In this report, a case of WD in pregnancy, presenting with the clinical manifestations of HELLP syndrome concomitant with postpartum acute liver failure has been discussed. Since no microscopic blood analysis was performed, a direct microscopic imaging of hemolytic anemia was not carried out. At first presentation with HELLP syndrome, total bilirubin was 1.2 mg/dl and direct bilirubin was 0.64 mg/dl; in the period when the liver failure developed, total bilirubin was found to be 3.00 mg/dl. As it was in this case, even though total bilirubin is normal or minimally increased (1-2 mg/dL) in HELLP syndrome(21), this value would have been much higher in acute liver failure(22). At the same time, this patient had leukocytosis, an elevated D-dimer and reduced serum albumin. Although these findings are less typical in HELLP syndrome,(21,23) the proteinuria found in the spot urine test (+++) does suggest HELLP(17). Elevations in serum aminotransferase in WD are less than 10-fold, as in this case(22). Moreover, there were also some anomalies found in the coagulation test; there were prolongation of INR and APTT values. In addition, the fact that blood pressure measured as 140/90 mmHg indicates WD together with HELLP syndrome. The normal kidney function tests of the patient steered us away from hepatorenal syndrome. On the other hand, the patient progressed into acute liver failure in the postpartum period.
To conclude, the main objective in following up cases of concomitant WD and pregnancy is to evaluate maternal and fetal effects and to control the disease using the lowest possible dosage of drug.
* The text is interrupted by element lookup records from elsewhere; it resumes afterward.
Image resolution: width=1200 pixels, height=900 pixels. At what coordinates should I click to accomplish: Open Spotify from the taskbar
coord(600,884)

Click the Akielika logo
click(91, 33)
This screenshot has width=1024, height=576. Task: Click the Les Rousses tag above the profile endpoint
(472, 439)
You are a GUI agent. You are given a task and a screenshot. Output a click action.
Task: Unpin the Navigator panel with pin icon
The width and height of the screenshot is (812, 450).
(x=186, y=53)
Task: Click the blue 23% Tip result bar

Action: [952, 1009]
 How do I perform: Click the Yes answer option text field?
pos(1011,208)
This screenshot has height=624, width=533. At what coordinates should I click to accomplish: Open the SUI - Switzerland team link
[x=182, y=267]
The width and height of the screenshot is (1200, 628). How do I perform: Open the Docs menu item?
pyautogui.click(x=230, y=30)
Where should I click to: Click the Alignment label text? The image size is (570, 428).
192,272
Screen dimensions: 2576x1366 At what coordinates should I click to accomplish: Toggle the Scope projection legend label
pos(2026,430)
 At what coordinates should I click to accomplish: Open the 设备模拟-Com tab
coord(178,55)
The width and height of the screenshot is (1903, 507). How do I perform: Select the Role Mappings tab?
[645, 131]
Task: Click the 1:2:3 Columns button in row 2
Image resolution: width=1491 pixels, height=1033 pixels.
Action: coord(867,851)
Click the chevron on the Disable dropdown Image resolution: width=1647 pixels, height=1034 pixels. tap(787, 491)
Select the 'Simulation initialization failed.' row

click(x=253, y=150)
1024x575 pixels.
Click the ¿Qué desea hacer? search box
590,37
A multidisciplinary approach and the close monitoring of high-risk pregnancies will lead to similar positive outcomes in the general population. WD is a chronic liver disease that allows a normal life if diagnosed and treated early. It is a condition that responds to treatment, even when cirrhosis has been diagnosed, but needs life-long treatment and care. Treatment should continue over the life span and should only be stopped when a liver transplant has been performed. Even a short interruption in the treatment of only three days in this case has the potential of speeding up the process of acute hepatic failure and the development of decompensation.